Description of the task >> Print what the records say exactly, and omit the pictures.

Material for the task >>
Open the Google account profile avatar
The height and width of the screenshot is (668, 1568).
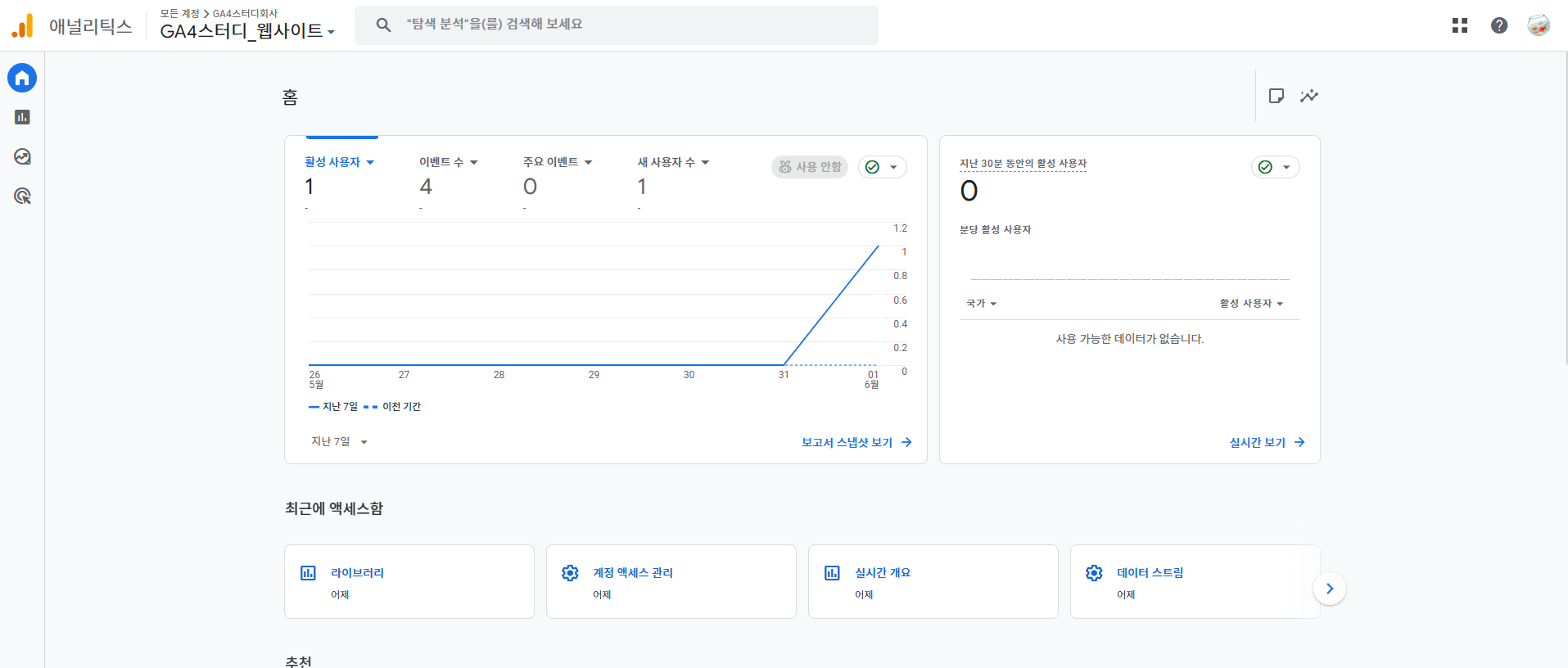click(x=1538, y=25)
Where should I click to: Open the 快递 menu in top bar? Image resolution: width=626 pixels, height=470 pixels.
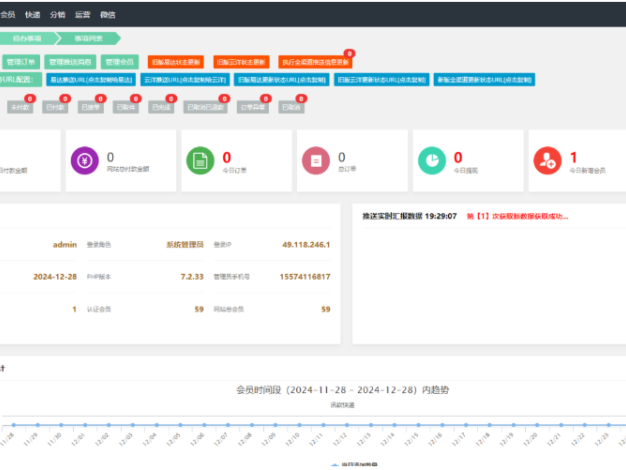[x=33, y=15]
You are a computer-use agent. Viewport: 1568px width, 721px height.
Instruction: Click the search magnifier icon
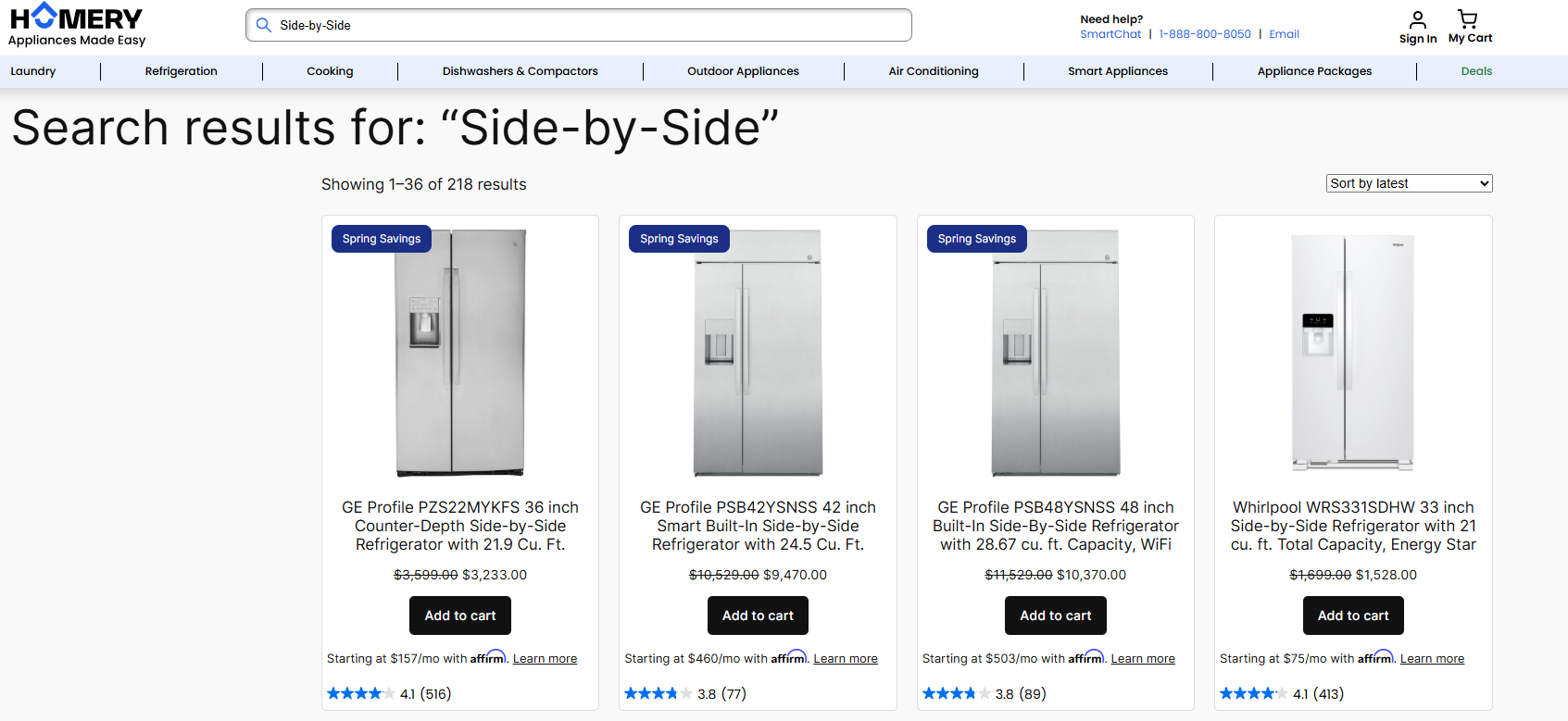coord(264,25)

Exercise answer >>
Open the Google account profile avatar
The height and width of the screenshot is (668, 1568).
click(x=1538, y=25)
Where should I click to: Open the 快递 menu in top bar? Image resolution: width=626 pixels, height=470 pixels.
[x=33, y=15]
You are a computer-use agent. Viewport: 1568px width, 721px height.
Instruction: Click the search magnifier icon
coord(264,25)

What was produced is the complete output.